In yet another incident, the male lead of Kasauti... Parth Samthaan and a staff member of actress Aamna Shariff from the same show were tested positive. There have been few more incidents where actors and crew members contacted the virus but the fraternity is not panicking yet. Mere Sai producer Nitin Vaidya, says, "There are 10,000 odd people working on various sets in the industry out of which about 10 were tested positive. All these cases happened because you don't have control over where they come from. We have given accommodation to most crew members in the set premises but few people who can't stay away from families may contact the disease outside."
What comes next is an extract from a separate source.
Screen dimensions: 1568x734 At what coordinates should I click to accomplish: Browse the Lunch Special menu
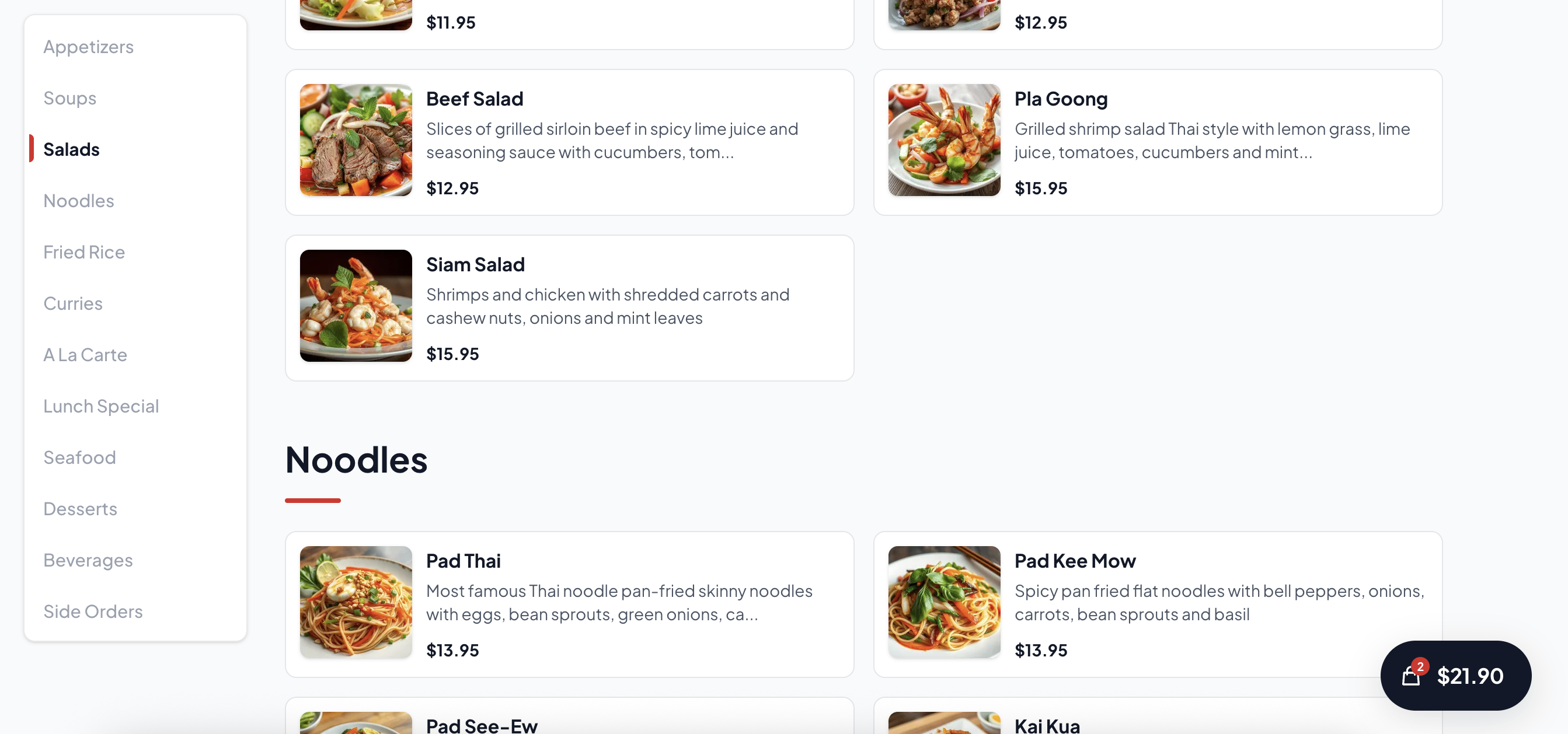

Vaidya concludes by saying, "Yes, shooting in these times is a challenge and risk-taking but then we have to live with this reality. For how long can people sit at home? Now workforce is reduced to 33 percent, so imagine the kind of stress in bringing out episodes but there is no choice. It is only television that has taken the lead and no other medium. At least people have got some kind of job otherwise how will they survive?"
Sukhvinder Singh Chauhan, freelance Director of Photography, says "Going to shoot for me is as good as going to the market to buy your essentials. It is just like how a shopkeeper sits in his shop for eight to 10 hours but we feel safer on a shooting set because we are in our designated areas. It took a pandemic to teach us discipline and hygiene."